[Stored data]
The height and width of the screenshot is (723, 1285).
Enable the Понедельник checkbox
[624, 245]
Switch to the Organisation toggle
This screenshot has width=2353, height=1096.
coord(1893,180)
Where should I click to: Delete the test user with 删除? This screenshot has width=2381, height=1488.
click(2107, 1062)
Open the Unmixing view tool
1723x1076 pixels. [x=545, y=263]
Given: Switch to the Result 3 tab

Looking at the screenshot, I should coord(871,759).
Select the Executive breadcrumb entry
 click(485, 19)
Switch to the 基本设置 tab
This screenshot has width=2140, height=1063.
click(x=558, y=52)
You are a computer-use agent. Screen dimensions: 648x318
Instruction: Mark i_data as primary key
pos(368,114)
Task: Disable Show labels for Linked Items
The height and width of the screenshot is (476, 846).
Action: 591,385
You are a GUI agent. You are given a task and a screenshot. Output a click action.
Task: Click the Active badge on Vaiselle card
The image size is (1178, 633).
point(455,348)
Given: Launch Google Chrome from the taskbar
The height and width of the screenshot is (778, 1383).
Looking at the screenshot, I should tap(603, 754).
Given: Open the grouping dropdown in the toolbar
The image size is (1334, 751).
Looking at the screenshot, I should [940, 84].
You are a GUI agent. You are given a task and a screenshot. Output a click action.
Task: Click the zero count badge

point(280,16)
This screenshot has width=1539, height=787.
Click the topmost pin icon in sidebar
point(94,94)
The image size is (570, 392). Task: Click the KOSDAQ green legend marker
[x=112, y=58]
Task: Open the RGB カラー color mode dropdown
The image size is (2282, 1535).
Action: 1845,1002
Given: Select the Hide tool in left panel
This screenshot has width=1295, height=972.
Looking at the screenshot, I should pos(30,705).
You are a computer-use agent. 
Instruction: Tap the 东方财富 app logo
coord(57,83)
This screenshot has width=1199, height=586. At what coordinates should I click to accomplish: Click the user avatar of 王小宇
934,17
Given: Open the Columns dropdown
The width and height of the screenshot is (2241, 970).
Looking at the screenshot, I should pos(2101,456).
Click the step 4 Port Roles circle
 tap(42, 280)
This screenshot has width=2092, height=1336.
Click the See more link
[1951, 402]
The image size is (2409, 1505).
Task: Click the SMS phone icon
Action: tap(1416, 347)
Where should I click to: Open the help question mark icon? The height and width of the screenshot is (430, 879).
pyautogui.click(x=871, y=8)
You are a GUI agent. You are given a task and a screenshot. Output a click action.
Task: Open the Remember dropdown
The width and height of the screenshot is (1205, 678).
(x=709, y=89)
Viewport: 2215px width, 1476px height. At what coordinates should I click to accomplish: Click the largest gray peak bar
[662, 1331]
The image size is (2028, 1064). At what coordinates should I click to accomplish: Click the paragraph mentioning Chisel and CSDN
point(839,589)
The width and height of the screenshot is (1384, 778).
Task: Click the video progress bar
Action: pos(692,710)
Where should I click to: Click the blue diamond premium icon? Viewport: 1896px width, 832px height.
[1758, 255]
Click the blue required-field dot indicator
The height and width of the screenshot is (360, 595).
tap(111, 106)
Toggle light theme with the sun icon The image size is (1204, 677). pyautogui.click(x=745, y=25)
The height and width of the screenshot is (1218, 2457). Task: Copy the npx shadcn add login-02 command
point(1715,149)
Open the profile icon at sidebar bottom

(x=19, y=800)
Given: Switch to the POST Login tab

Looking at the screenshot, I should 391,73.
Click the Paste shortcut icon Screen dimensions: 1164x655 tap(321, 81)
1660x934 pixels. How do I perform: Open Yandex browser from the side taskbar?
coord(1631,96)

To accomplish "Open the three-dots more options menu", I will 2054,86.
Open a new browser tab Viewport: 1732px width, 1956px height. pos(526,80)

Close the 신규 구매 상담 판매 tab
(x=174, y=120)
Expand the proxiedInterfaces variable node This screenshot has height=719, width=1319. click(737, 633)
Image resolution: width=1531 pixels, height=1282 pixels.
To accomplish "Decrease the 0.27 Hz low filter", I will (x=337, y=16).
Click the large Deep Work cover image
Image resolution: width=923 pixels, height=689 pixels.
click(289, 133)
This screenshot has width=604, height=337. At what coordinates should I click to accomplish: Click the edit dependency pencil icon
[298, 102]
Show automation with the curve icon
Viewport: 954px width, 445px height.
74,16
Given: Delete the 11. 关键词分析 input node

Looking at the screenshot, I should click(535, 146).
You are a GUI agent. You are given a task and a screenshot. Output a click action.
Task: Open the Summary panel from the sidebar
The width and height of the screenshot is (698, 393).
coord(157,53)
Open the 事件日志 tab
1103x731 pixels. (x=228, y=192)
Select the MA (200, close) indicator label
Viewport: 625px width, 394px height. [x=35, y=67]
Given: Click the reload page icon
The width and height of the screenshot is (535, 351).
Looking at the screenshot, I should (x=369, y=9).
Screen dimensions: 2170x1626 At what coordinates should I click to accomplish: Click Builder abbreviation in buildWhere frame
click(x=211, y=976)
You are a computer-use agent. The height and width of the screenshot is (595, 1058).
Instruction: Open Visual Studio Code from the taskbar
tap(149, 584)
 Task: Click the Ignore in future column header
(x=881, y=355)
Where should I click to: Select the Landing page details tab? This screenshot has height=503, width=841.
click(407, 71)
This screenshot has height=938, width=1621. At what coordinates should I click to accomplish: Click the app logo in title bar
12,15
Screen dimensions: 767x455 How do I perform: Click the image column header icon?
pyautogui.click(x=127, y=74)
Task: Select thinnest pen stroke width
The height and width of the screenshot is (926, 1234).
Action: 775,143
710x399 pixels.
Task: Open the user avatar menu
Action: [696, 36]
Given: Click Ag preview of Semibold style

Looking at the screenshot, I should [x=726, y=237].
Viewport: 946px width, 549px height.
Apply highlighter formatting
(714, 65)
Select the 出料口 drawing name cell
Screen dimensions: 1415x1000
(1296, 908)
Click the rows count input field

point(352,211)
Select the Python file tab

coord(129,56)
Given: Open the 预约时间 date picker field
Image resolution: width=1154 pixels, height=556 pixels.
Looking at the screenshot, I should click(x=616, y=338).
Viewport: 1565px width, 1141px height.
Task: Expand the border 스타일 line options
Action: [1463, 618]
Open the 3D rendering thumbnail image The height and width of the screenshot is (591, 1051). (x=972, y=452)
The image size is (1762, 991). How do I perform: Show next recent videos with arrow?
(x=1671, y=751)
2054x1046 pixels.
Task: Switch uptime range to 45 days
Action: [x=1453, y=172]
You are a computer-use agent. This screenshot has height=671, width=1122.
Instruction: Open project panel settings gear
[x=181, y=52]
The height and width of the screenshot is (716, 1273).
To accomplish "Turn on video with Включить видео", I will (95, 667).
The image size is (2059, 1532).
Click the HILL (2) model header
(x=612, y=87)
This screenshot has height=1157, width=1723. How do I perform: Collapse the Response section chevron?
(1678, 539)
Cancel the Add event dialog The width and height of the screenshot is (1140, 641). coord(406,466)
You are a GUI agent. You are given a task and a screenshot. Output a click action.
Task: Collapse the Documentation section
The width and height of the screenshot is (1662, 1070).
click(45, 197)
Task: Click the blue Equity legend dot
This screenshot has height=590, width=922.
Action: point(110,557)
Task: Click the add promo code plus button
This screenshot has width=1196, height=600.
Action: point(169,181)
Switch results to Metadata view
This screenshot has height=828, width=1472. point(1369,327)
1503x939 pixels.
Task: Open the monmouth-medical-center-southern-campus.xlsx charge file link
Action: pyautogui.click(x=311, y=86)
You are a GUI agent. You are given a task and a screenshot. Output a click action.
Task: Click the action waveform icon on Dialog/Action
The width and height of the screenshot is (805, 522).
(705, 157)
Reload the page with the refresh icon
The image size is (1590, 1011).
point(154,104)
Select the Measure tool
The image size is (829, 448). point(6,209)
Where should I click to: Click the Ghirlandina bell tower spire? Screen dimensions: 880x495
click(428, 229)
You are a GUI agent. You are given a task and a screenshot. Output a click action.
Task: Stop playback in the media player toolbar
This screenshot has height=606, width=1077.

• [Work item]
Lines from the one that contains "Select the Measure tool" through the final line of the entries must be duplicated exactly, and no other lines.

• [Response area]
Select the Measure tool
The image size is (829, 448). point(6,209)
Where should I click to: Click the Ghirlandina bell tower spire? Screen dimensions: 880x495
click(428, 229)
You are a GUI agent. You are given a task and a screenshot. Output a click action.
Task: Stop playback in the media player toolbar
This screenshot has height=606, width=1077.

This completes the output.